The goal is for patients to be seen within 72 hours of calling the clinic.

“Usually there is a wait to get into a clinic. You call today and you’re not feeling well, but they can’t see you for a number of days,” said David Vliet, Tiburcio Vasquez Health Center CEO.

“Patients that need to be seen today will be seen today,” he said. “If they want to be seen tomorrow, that’s fine, but they will not have to go past 72 hours.”

The clinic is designed to respect the patients’ time, said Tiburcio Vasquez’s Yvonne Camarena. Staff will review new clients’ information to see what services they may be eligible for that day, such as Affordable Care Act insurance or Medicaid.

The clinic is wireless; medical practitioners will carry computer tablets so they can enter patient information into electronic records without having to turn their backs. Exam rooms have wheeled carts loaded with what is needed for that day’s patients. It’s designed to cut down on delays often blamed on looking for supplies.

An on-site lab will run basic tests such as ones focused on blood sugar and pregnancy.

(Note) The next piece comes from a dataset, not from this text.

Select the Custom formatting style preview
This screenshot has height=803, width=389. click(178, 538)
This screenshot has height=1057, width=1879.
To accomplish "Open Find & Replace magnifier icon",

“This will be a family practice. We will see everything from a stuffy nose to complex conditions,” Vliet said.

“This partnership really advances the continuum of care,” he said. “The person in their home with chronic diabetes who contacts firefighters regularly will now have a resource where they can receive primary care. And we’re not spending precious dollars for our emergency responders to deliver primary health care.”

More than 3,800 people likely will use the 2,400-square-foot clinic the first year, increasing to 10,000 by its third year, when it expects to be self-sufficient.

The clinic represents a push in health care to shift patients away from going to more costly and often crowded emergency rooms for maladies that could be treated for less in medical offices. Hayward’s only emergency room is at St. Rose Hospital.

Both Briscoe and Contreras have advocated for paramedics taking on a larger role in health care; more than 80 percent of their calls are medical. Current state law puts restrictions on them; they cannot recommend a 911 caller to go to a clinic for treatment rather than an emergency room. Paramedics also are limited as to what treatment they can provide.

“We have a standing army of extremely well-trained first responders who for reasons that make no sense have been denied an appropriate place at the health care reform table,” Briscoe said. “They have great skill; they respond to 911 calls every day. We think they can do more.”